The plan came after investment firms said they were unable to obtain fresh loans to continue their business during the global crisis. Parliament is expected to debate the plan on March 3. Several deputies have urged the government to bail out indebted citizens, who have been hit hard by a sharp stock market decline. Five MPs have proposed a bill to buy citizens’ loans valued at around 2.2 billion dinars, said Islamist MP Daifallah Buramya.

We think that this bill will help revive the economy," he asserted, adding that about 30 MPs might support the bill. "Buying citizens’ debt is a big part of the solution as it would…support all sectors of the economy," said fellow Islamist MP Ali Al-Deqbasy.

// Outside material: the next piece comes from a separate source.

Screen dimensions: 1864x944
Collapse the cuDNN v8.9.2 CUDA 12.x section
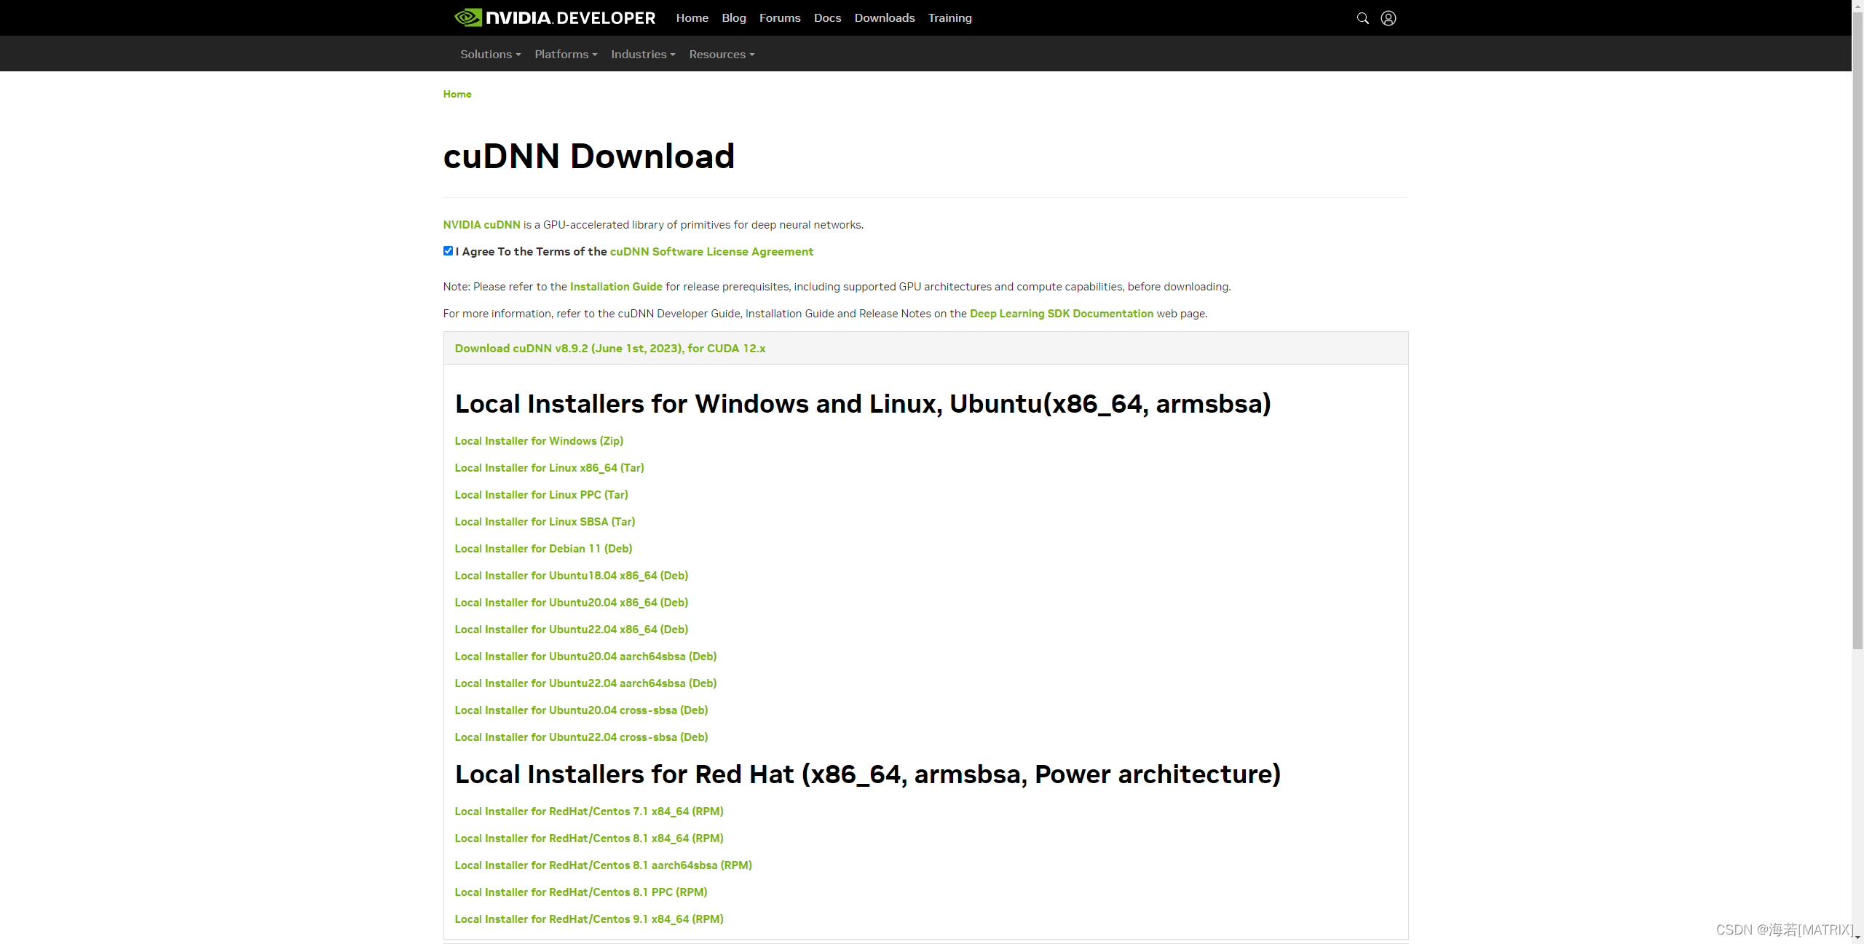609,349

On Sunday, Central Bank Governor Sheikh Salem Abdulaziz Al-Sabah said he expected local banks to provide loans to companies worth up to KD 4 billion this year and next under the new rescue plan, of which Kuwait would guarantee 50 percent. "If the government is protecting the wealth of merchants, we also have to care about the woes of Kuwaiti citizens," said MP Saad Al-Khanfour.

Abdulwahed Al-Awadhi, the head of the parliamentary finance committee, disagreed, insisting that parliament should instead focus on the proposed rescue package. "I hope that we [MPs] will concentrate on the bill, which will strengthen financial stability in Kuwait especially under the current economic circumstances," he stated.

The government has been under increasing pressure to support troubled investment firms, which make up more than half of the country’s listed companies. Global Investment House said that it defaulted on most on its debt last month, while Investment Dar has said it is seeking up to $ 1 billion in loans to refinance its debt. Kuwait’s parliament has a history of challenging the nation’s government, unusual in a region of autocratic rulers.

Debt write-off became a hot political issue after MPs in 2007 pushed through a KD 300 million state fund to help citizens settle debts. The government has tried to end a costly nanny state tradition, which has led some citizens to take out large loans in the hope of write-offs. The state wrote off all consumer loans after the 1991 Gulf War. It also wrote off debts in a plan to settle $ 20 billion in bad loans after a 1982 bourse crash.